▶ **Instructions for the task**: Scan the records below and copy every line that contains the string "computer".

▶ **Input**:
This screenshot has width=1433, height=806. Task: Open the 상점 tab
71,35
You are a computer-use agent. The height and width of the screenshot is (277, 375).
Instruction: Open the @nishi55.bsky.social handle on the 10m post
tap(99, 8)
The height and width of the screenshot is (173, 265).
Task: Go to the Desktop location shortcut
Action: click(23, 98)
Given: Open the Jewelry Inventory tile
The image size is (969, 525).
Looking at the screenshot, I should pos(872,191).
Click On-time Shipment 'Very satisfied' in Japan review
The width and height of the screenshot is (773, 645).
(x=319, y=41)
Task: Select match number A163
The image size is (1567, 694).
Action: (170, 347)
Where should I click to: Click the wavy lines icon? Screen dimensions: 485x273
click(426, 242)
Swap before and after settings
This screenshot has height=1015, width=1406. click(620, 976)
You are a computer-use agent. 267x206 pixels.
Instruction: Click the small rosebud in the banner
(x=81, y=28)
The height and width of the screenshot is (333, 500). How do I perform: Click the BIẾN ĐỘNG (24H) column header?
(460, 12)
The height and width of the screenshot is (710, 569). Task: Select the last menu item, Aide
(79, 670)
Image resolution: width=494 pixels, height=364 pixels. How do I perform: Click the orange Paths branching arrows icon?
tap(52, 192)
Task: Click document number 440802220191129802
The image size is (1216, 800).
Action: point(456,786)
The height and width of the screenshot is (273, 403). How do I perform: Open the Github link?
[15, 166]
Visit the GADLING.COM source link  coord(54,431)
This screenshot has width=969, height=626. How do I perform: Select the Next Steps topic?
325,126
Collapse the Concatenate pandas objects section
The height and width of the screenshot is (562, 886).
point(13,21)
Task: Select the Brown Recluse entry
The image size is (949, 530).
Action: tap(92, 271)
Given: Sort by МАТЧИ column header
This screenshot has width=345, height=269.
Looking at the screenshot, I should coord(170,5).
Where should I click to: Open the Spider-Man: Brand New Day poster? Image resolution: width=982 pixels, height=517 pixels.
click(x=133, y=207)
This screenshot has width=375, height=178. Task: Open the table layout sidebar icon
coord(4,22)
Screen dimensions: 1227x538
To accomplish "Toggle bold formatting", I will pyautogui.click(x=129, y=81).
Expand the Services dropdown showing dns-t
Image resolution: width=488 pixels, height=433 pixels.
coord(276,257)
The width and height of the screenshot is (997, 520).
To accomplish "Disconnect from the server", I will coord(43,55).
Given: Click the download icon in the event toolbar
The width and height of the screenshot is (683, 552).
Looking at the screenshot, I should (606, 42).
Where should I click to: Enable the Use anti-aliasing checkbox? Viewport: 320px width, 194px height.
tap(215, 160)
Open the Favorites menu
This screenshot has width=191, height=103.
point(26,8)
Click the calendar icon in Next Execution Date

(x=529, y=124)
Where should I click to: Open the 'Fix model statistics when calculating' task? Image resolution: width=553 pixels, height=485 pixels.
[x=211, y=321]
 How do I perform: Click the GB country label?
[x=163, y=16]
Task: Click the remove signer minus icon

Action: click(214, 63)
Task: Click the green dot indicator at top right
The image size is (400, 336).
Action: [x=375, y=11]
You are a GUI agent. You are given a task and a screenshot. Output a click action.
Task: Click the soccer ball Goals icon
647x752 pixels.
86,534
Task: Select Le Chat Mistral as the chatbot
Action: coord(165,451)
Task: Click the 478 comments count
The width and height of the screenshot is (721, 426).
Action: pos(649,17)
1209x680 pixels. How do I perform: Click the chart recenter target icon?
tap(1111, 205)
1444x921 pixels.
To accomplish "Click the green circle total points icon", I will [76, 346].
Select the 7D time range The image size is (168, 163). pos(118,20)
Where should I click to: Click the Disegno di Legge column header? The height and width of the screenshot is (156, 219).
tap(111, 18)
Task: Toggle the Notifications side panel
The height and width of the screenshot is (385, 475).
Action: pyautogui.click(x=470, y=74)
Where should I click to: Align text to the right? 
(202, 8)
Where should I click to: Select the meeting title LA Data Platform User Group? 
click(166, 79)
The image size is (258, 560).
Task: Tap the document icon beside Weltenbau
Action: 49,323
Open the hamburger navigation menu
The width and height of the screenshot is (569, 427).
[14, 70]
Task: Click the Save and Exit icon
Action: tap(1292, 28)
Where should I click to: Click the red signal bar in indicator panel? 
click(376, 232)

▶ **Output**:
You are a computer-use agent. The height and width of the screenshot is (277, 375).
You are a computer-use agent. 267x206 pixels.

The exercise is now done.